The theme for this year’s World Mental Health Day (check out #WorldMentalHealthDay on Twitter if you’re on there) is Mental Health in the Work Place and I’d like to tell you about my positive experiences but I haven’t had any.
After my marriage broke up I had a huge breakdown and it took me over a year to get into a frame of mind that meant I could start thinking about going back to work.
I did a course in using Information Technology (IT) which took 16 weeks. I think this was mainly because that’s how long it took to boot up the computers and the most exciting thing that ever happened was the release of Windows 95.
After I left I decided to do some temping to gain experience and enrolled with every agency I could and got work most weeks.
Sometime during that period I heard Spike Milligan being interviewed by Anthony Clare and decided to read Spike’s autobiography. Reading about his manic depression made me realise that that’s what was wrong with me and, after a trip to a psychiatrist via my GP, the diagnosis was confirmed.
I got medicated up and kept on working but the work began drying up and before long I was only getting work from one agency. I became friends with the manager and we lunched together often. I confided in her about having manic depression aka biploar disorder and I never heard from her again and I never got work through that agency ever again.
I applied for a permanent job in one of the top four accountant companies via an agency and got the job. They laid down some rules on their side – I’d only have to work my fair share of overtime, if managers disagreed with the importance of my workload and which of theirs should come first then they’d sort it out and that there was an open door policy re support when work got too much.
It was bullshit of course. I worked all the overtime – x lived too far away, y had a child, z’s husband wouldn’t let her do it so I got lumbered with it. Working a 60 hour week wasn’t unusual. There were the times when I had to drop everything and go to another office in another city and work there for a few days. Of course there was training courses that were mandatory and they were always in Reading. I have grown to hate Reading.
After 10 months the pressure really got to me. Each time I tried to take time off I was told I was needed then in the next breath, literally the next breath, I would be told I was accumulating holiday time and I needed to use it up.

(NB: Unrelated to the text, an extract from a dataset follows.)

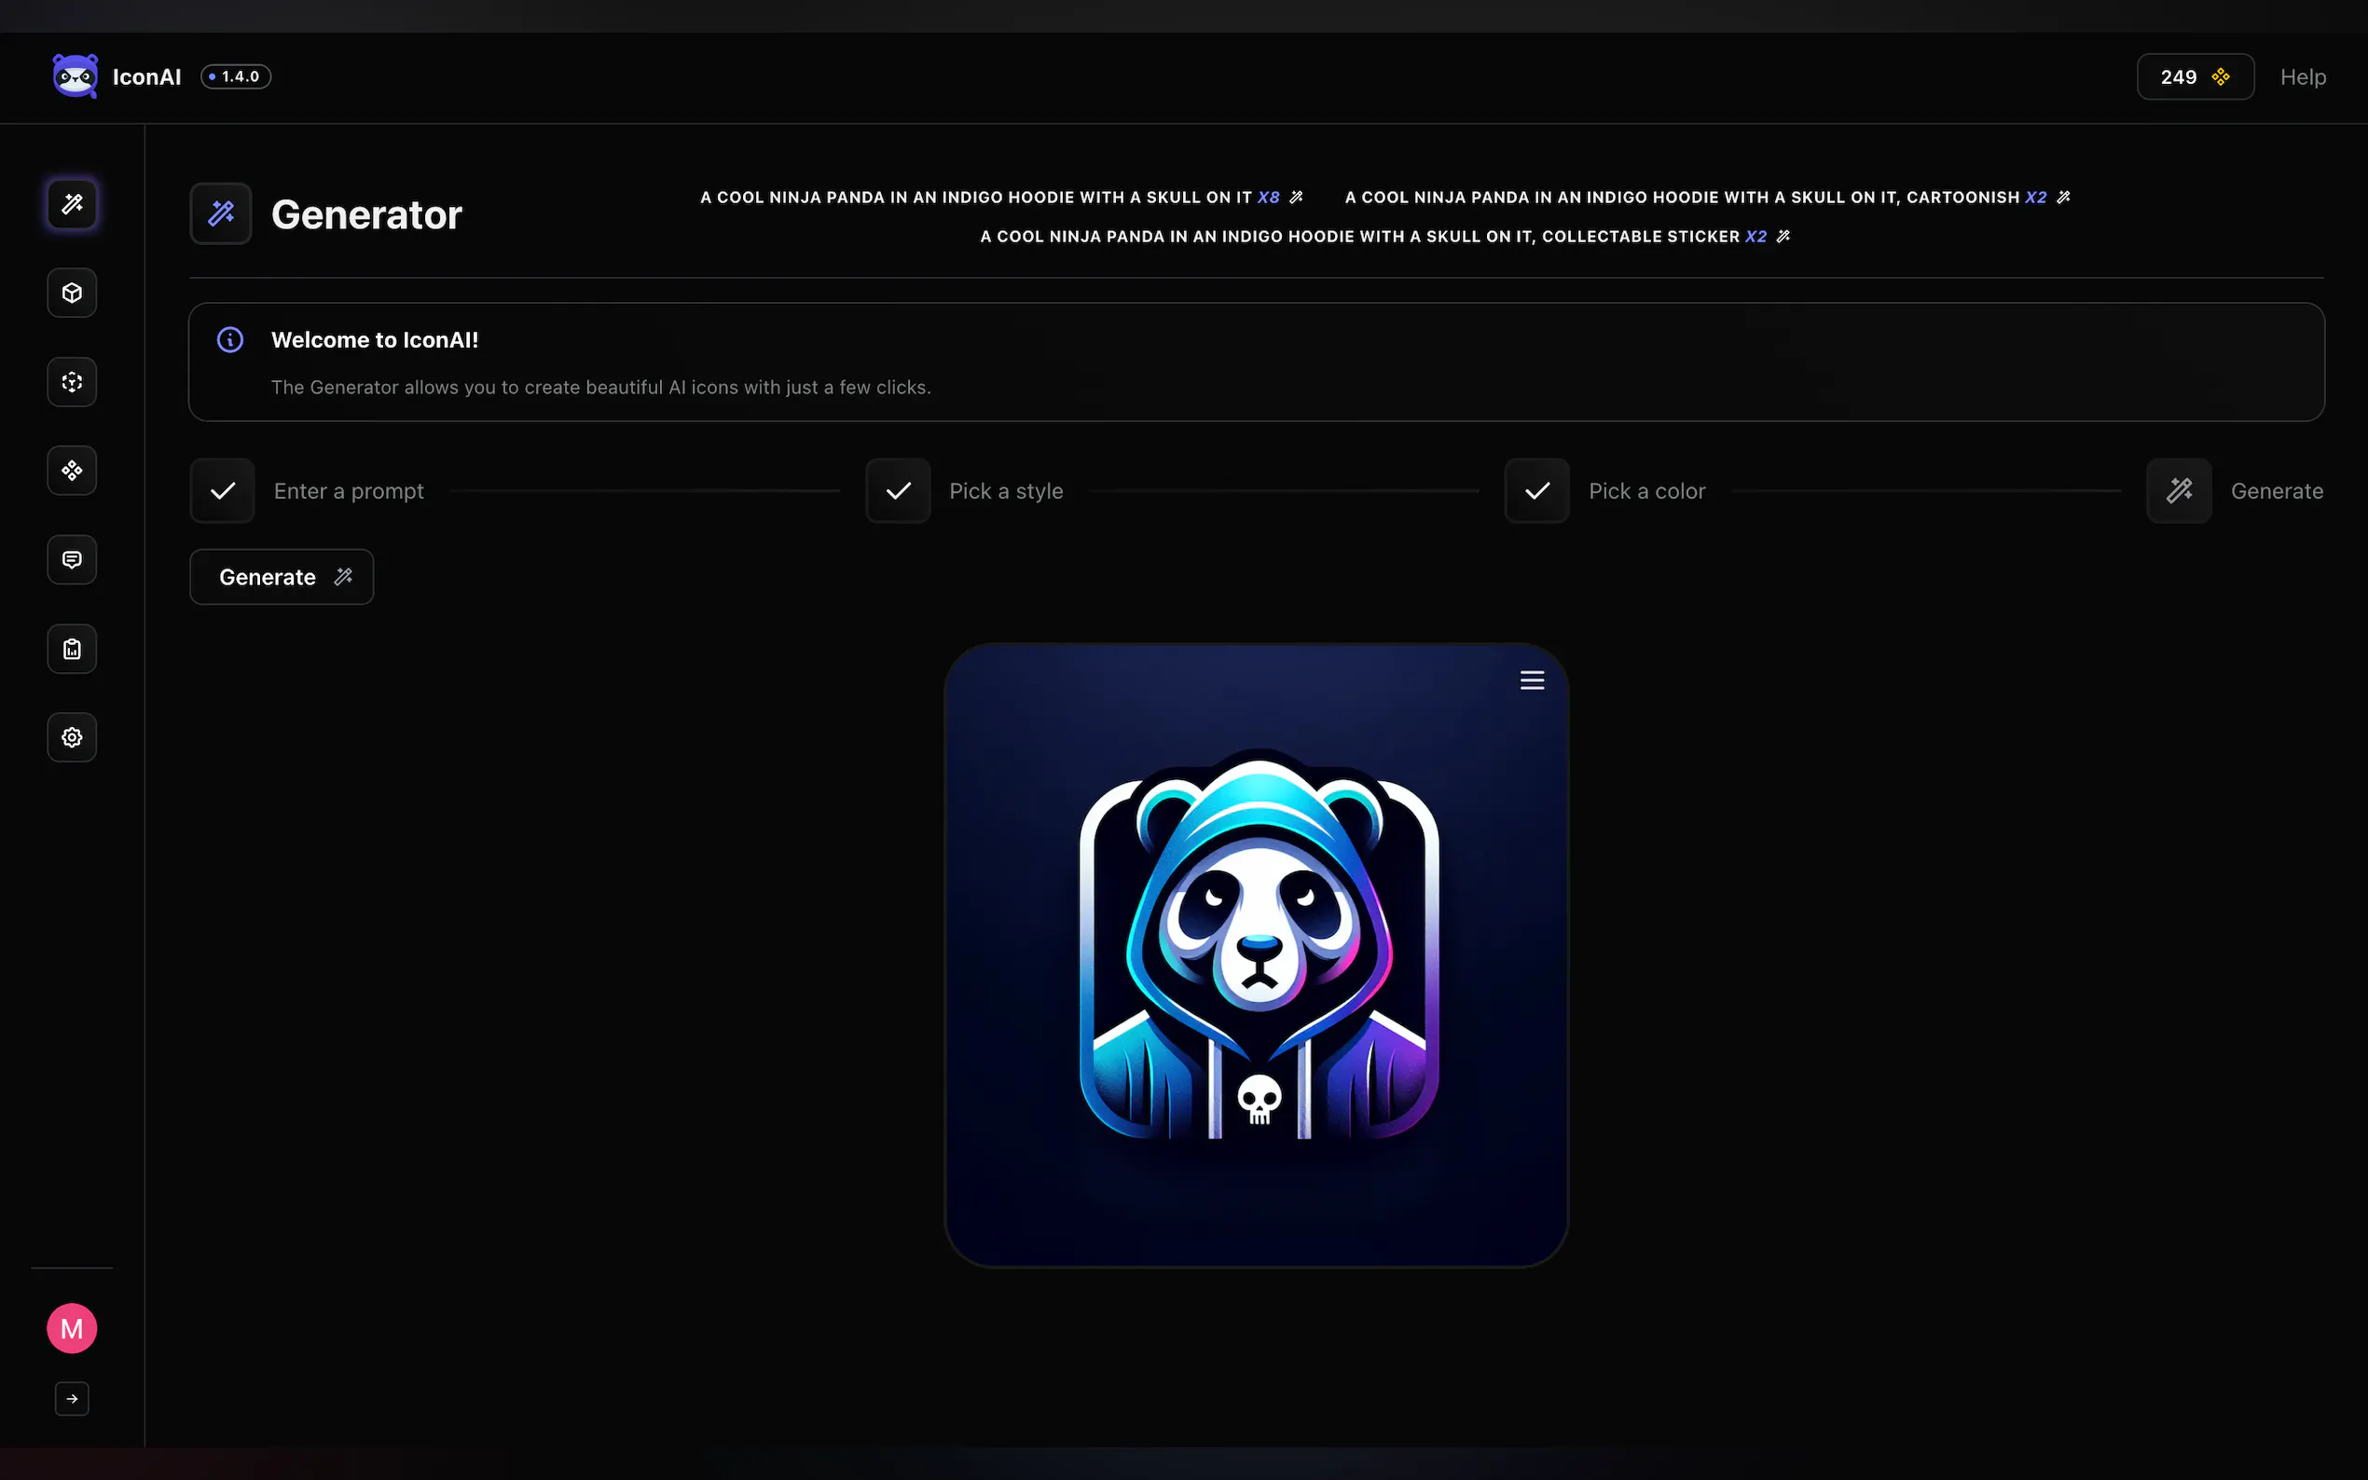Image resolution: width=2368 pixels, height=1480 pixels.
Task: Open the hamburger menu on the panda image
Action: [1531, 679]
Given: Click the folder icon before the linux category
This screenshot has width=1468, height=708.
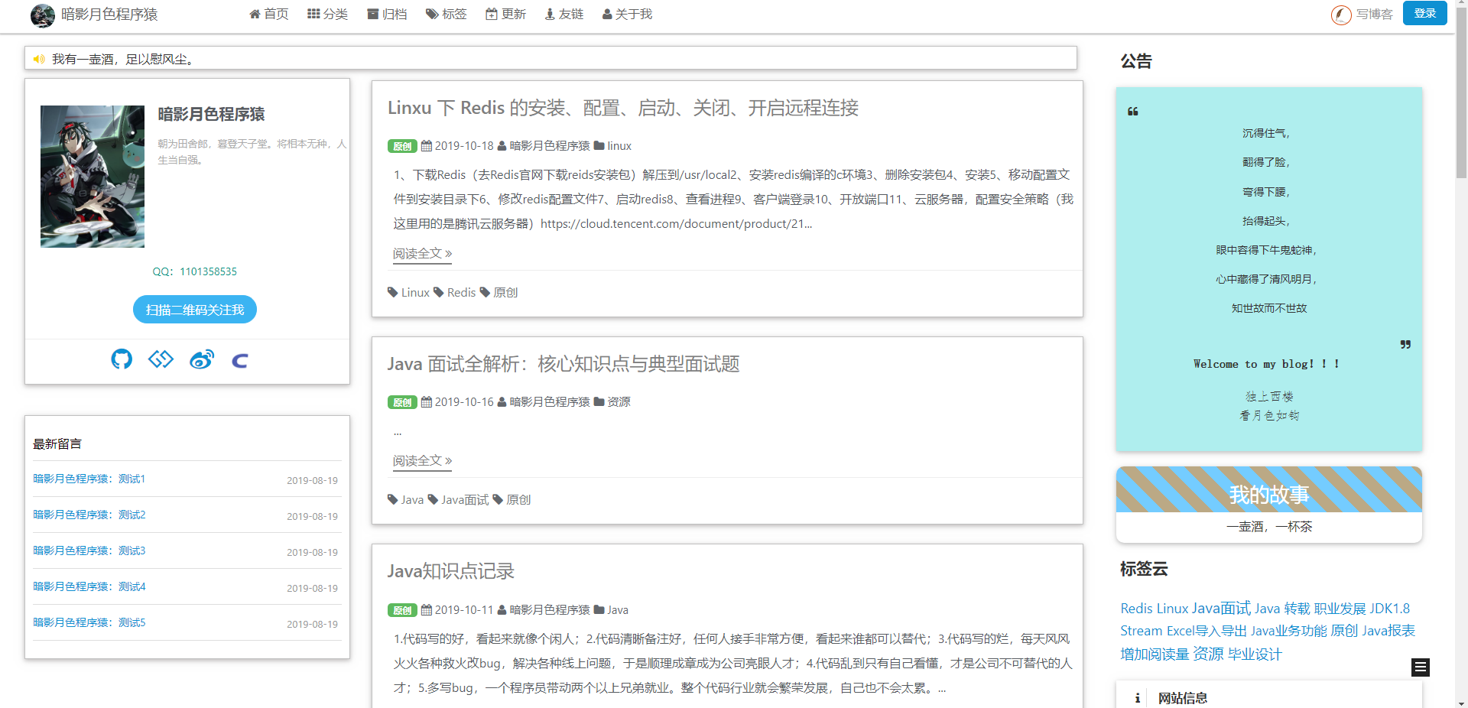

I was working on energy I didn’t have, I was unhappy, I hated the job, I despised the people I worked with and I did everything I could to get the sack and they wouldn’t do it. Bad as I was at my job and becoming worse, having me there cocking things up was easier than advertising for a new slave.
It was a sexist environment and the partner in charge of the section I worked for was racist which really tested my temper. I often wish I’d stood up to him on that subject but I was too worn down and too tired to do anything other than breathe.
My mental health was suffering and I pleaded with my line manager for help. He told me to take a holiday but refused to let me have time off. My work deteriorated, my temper got shorter and shorter and my behaviour became erratic.
I finally confided in one of the guys that I worked closely with that I had a mental health problem and that the stress of the job was making things worse and that I needed someone on my side to speak up for me. I explained about manic depression/bipolar disorder and he said he’d have a word with the section partner.
A few days later I was told to gather my things together and leave because I no longer fitted the profile of the company. They didn’t openly discriminate on the grounds of my mental health problem but it was just too much of a coincidence.
I never worked again. The whole experience broke me into tiny pieces and what had been a mind that was relatively stable has become a mind that is fragile and teeters on the edge of instabiity every minute of every day.
I celebrate those of you with positive work experiences and I’m thoroughly glad for you. Unless those of us with negative experiences speak up nobody will ever get a positive experience.
I had no real idea of who I was when I last worked and had no sense of my value but I got involved in some community work at a senior management level for a while and realised that I was more than okay and that the flashy top accountant company was full of people thinking that being employed by such a company gave them a sense of self esteem or turbo charged their arrogance.
I have a limited life these days but I good one. I can no longer do any voluntary work but I’ve changed things in my community. I have people who come up to me in the street a decade after my last voluntary work and thank me for the good I’ve done. I am respected and valued and they all know about my mental helath problem.
So what’s the point of this?
Don’t let any of your colleagues make you feel bad because they haven’t the capacity to understand that just because you have issues with mental health you don’t have a decent life. Let them see how wonderful you are – you are amazing, truly.
Don’t live despite your mental health problems or despite negativity at work, live to spite them.